Viernheim. Wie fühlen sie sich im neuen Rathaus, wollte der Bergsträßer Bundestagsabgeordnete Dr. Michael Meister bei seinem Besuch von Bürgermeister Matthias Baaß und 1. Stadtrat Jörg Scheidel wissen. Baaß wie auch Scheidel sind begeistert von dem neuen Zuhause in der Ellipse: „Dies ist ein wichtiger Schritt in die Zukunft einer modernen Verwaltung“. Die gesamte Verwaltung wird noch umziehen, mit Ausnahme des Sozial- und Standesamtes, des Amtes für öffentliche Sicherheit und Ordnung sowie des Büros der Gleichstellungsbeauftragten.
Wie es letztendlich mit dem alten Rathaus weitergehen wird, ist noch nicht geklärt. Baaß ist aber der Auffassung, dass gerade mitten in der Stadt nicht nur die Stadtverordneten, sondern auch die Bevölkerung frühzeitig in den Denkprozess mit eingebunden werden müsse. Neben dem spannenden Prozess und der Herausforderung der Innenstadtentwicklung gibt es weitere vielfältige Aufgaben im Bereich der Stadtplanung, die zurzeit von einer einzigen Stadtplanerin bewältigt werden müssen, aber nach Scheidels Auffassung kapazitiv nicht abgedeckt werden können. Viernheim suche deswegen mindestens eine weitere Fachkraft für die Städteplanung, die derzeit jedoch sehr schwer zu finden sei.
„Zu wenig Geld für Investitionen“, so beurteilt Baaß die Finanzlage seiner Gemeinde. Die Gewerbesteuer im letzten Jahr sei in einer Höhe von 20 Millionen unerwartet hoch gewesen. Allerdings gibt Baaß zu bedenken, dass auch weitere Kosten auf seine Gemeinde zugekommen seien. So seien etwa hohe Lohnsteigerungen, aber auch Steigerungen von Energiekosten auf seine Gemeinde zugekommen. Des Weiteren habe Viernheim wie alle Gemeinden eine Vielzahl von finanziellen gesetzlich geregelten Vorgaben, weshalb der Entscheidungsspielraum für Investitionen trotz der hohen Gewerbesteuereinnahmen nur sehr gering sei. So seien etwa die gesetzlich garantierten Kindergartenplätze derzeit nicht gewährleistet, weshalb auch die Schaffung neuer Plätze finanziert werden müssten. So sei geplant, dass im Erdgeschoss des alten Rathauses Platz für die Kinderbetreuung geschaffen werde. Hier bemängeln Baaß und Scheidel, hohe bürokratische Hürden.
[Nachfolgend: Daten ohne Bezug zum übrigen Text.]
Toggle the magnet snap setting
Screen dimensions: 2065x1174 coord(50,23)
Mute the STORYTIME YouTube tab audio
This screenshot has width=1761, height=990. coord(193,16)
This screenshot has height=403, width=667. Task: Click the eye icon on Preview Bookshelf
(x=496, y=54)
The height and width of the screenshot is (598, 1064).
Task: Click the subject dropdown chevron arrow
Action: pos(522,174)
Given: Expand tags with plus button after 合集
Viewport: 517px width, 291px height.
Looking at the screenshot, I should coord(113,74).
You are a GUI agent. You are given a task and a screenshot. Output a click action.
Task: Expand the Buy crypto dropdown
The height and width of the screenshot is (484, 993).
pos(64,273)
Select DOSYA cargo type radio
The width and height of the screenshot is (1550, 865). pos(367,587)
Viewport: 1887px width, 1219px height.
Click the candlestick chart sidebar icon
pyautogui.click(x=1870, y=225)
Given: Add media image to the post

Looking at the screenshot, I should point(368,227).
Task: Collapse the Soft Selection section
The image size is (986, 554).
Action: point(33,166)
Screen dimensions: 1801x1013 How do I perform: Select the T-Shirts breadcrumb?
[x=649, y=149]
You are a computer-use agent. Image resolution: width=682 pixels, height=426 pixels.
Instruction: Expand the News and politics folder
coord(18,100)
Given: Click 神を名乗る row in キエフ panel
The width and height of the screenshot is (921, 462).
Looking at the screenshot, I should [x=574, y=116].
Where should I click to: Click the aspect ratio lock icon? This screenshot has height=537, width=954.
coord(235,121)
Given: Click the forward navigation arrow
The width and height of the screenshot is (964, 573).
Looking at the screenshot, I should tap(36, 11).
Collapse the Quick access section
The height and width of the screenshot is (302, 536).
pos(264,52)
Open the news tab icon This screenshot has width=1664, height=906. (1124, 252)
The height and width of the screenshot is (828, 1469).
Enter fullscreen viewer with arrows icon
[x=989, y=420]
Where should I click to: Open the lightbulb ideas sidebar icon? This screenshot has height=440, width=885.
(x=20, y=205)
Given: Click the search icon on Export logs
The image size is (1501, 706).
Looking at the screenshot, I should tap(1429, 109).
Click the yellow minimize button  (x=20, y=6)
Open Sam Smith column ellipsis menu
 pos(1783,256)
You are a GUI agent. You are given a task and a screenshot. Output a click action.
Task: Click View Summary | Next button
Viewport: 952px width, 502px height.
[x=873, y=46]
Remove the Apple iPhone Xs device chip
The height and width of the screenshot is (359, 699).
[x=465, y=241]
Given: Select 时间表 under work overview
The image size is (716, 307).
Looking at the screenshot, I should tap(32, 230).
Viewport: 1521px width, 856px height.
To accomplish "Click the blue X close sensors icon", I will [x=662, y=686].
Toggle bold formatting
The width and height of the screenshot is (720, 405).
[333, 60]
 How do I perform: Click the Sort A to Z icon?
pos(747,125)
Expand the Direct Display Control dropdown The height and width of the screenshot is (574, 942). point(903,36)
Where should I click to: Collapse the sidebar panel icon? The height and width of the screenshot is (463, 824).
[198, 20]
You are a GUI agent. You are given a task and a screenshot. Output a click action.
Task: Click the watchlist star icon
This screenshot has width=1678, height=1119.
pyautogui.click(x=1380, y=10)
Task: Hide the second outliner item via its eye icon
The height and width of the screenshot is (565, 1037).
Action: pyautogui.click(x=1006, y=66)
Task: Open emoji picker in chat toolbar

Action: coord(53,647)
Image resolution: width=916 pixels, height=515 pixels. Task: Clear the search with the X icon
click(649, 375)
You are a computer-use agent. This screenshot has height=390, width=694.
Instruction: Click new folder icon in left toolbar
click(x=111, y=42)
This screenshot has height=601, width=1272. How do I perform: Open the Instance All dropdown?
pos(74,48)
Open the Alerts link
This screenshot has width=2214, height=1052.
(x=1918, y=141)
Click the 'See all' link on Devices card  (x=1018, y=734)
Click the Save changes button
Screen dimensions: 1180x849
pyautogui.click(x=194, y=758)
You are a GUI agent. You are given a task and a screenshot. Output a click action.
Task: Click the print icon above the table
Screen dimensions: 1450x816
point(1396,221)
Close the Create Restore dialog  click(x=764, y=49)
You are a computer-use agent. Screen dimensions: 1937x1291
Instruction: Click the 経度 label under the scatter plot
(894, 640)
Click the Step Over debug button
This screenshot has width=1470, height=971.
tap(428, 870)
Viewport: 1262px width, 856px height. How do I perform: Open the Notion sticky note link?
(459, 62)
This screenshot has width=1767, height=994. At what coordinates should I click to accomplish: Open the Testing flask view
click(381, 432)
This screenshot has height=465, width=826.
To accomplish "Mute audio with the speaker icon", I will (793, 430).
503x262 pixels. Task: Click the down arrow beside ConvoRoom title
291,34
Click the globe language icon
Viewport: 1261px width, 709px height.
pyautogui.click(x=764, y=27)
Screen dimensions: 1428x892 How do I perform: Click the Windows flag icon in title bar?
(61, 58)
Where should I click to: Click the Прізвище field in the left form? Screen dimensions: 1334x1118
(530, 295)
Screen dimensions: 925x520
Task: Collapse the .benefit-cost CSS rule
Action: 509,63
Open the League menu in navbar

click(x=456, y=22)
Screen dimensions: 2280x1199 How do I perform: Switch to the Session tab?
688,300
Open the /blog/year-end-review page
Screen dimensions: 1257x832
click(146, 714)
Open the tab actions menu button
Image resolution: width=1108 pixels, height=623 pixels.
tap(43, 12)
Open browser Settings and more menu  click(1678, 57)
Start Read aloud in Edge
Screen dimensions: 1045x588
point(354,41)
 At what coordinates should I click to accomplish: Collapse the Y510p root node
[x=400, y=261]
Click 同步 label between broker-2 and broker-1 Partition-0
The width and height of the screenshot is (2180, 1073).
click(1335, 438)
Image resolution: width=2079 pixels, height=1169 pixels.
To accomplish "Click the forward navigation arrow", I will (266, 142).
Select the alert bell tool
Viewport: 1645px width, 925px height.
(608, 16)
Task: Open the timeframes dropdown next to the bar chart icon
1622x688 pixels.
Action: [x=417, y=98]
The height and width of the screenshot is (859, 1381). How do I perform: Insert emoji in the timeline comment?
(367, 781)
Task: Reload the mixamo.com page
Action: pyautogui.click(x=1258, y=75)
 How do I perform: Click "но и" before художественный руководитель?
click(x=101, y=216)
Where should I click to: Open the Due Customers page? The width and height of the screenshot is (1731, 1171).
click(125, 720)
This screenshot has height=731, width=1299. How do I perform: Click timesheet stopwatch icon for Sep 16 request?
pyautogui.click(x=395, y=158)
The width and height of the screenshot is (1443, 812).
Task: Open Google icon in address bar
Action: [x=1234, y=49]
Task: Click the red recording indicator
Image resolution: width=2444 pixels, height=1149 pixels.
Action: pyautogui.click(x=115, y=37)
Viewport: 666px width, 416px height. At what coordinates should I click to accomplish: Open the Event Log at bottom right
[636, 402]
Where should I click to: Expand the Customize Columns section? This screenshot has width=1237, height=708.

Mit den Nachbargemeinden Weinheim, Hemsbach und Laudenbach auf Baden-Württembergischer und Birkenau und Gorxheimer Tal auf Hessischer Seite habe man schon vor 50 Jahren einen gemeinsamen Abwasserverband gegründet. Während von Baden-Württembergischer Seite der Ausbau der 4. Stufe bereits gefördert werde, warte man immer noch auf die Antwort der Hessischen Landesregierung. Baaß hofft, dass er nun auf eine Sachstandsanfrage vom neuen Umweltminister schneller eine Antwort erhalten werde.
Die Flüchtlingssituation ist derzeit in seiner Gemeinde kein Thema großer öffentlicher Debatten. In einem alten Gebäude einer Logistik-Firma habe man ca.150 Flüchtlinge unterbringen können, ein zweiter Standort für weitere 150 Personen werde im März in Betrieb genommen. Auch suche und wähle man Standorte für Containerwohnungen immer für die Anwohner so verträglich wie möglich aus.
Sorge macht Baaß die generelle Unzufriedenheit mit der Politik. Dies sei in der Bevölkerung das vorherrschende Thema. Es bestehe die Gefahr, dass dies auch auf die Kommunalpolitik abfärbe. Baaß stören insbesondere die hohen bürokratischen Hürden. Es müsse seines Erachtens möglich sein, die Verantwortung auf kommunale Ebene abzugeben, wodurch diese Hürden abgeschafft würden. Sowohl er als auch Scheidel seien gerne bereit, diese Verantwortung zu übernehmen, zumal hierdurch Entscheidungsprozesse oder Vorhaben extrem beschleunigt würden. Nach Beendigung der Maßnahmen könnten dann etwa das Regierungspräsidium oder das Land Hessen stichprobenartig immer wieder die Richtigkeit auf kommunaler Ebene überprüfen.
Zum Abschluss des Besuches zeigten Baaß und Scheidel noch Meister die neuen Büroräume und deren modernste Ausstattungen.